The words hang in the air like a bomb.
It’s like a virus in the air—contagion igniting before my words even finish echoing. "Burn alive?" ricochets in and out of doorways. There’s a pause in the rhythm of Sweetwater’s morning: Mrs. Henderson’s step falters, her hand stalling mid-latch at the post office door; Jim frowns so hard the veins bulge at his temples, then barks at a stack of fertilizer sacks like it’s their fault he just heard what he did; a knot of teens near the feed mill scatter and regroup, faces slack with disbelief, one of them already typing, thumbs blurring. The whole main street is suddenly a waterlogged wire for every unspoken suspicion about why I left Iron Ridge and whether the rumors about Blake’s last Omega had been true after all.
Blake senses the shift too.

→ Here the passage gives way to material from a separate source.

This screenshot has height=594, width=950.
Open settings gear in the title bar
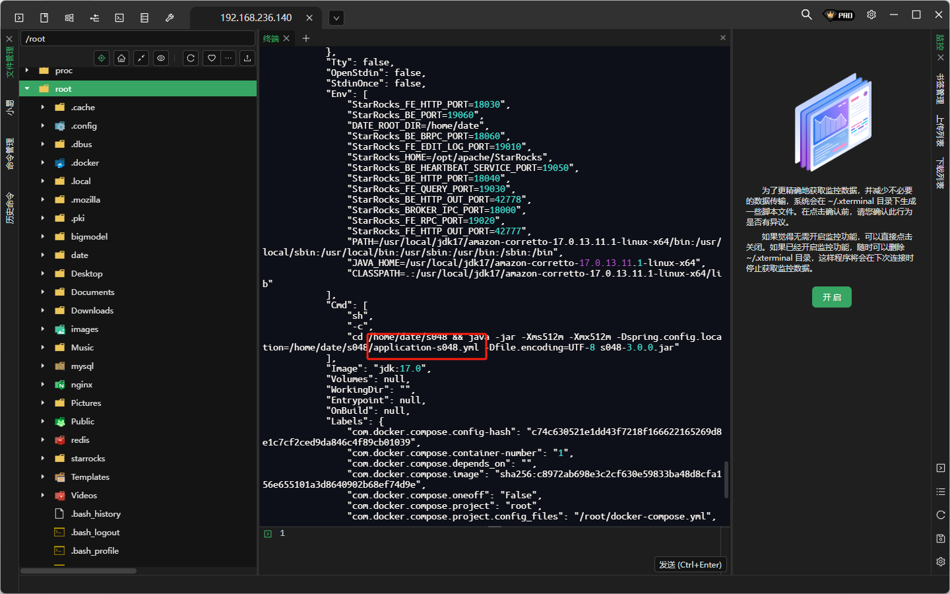point(871,15)
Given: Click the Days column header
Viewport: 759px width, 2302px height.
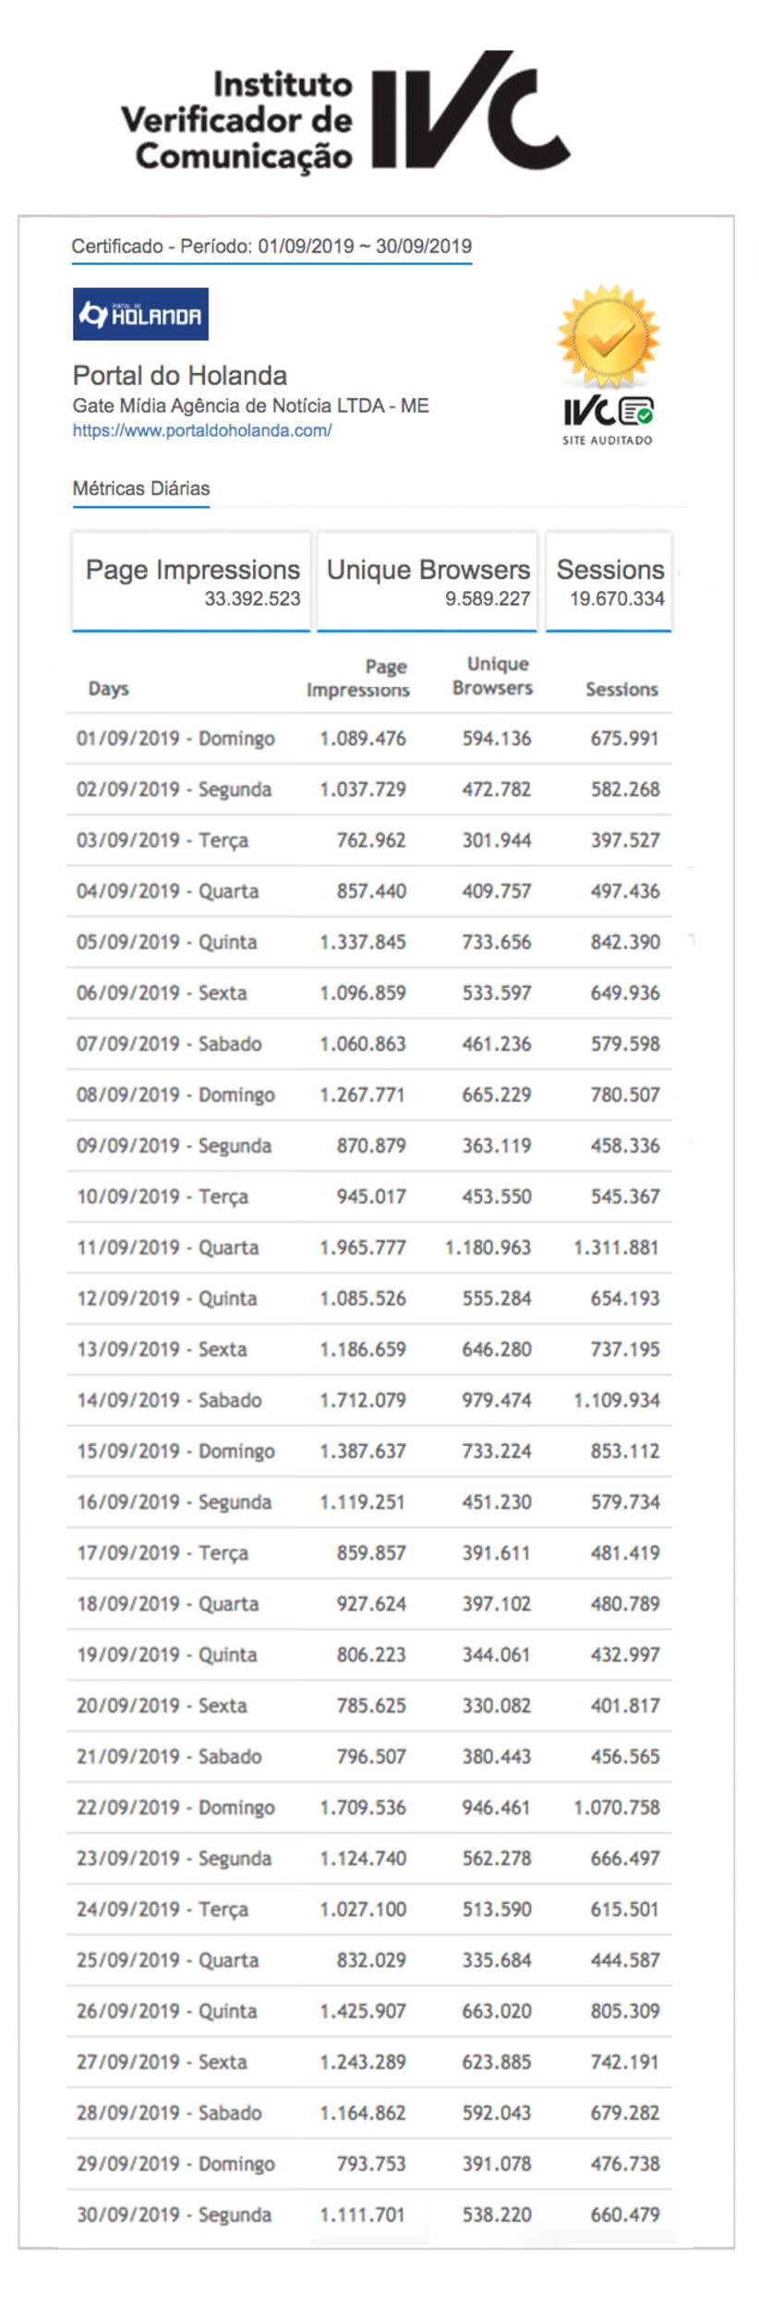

The easy dominion in his stance wavers as the people he aimed to cow with his words now level their gazes at him, faces hardening with a familiar small-town anger reserved for those who think themselves above consequence. For a split second, he looks less like the untouchable predator I remember and more like the cornered animal that he is—a flicker of panic behind slicked-back confidence.
Cole doesn’t move, doesn’t blink, just lets the words settle, lets the crowd’s absorbing silence do the damage. It’s a master class in Alpha intimidation, the kind that doesn’t need fists or howling threats—just the truth, delivered for maximum effect, left to fester in the open air.
Blake's mask slips for just a second, showing something ugly underneath, before he catches himself.
"I have no idea what you're implying," he says smoothly. "The fire was an accident. The investigation?—"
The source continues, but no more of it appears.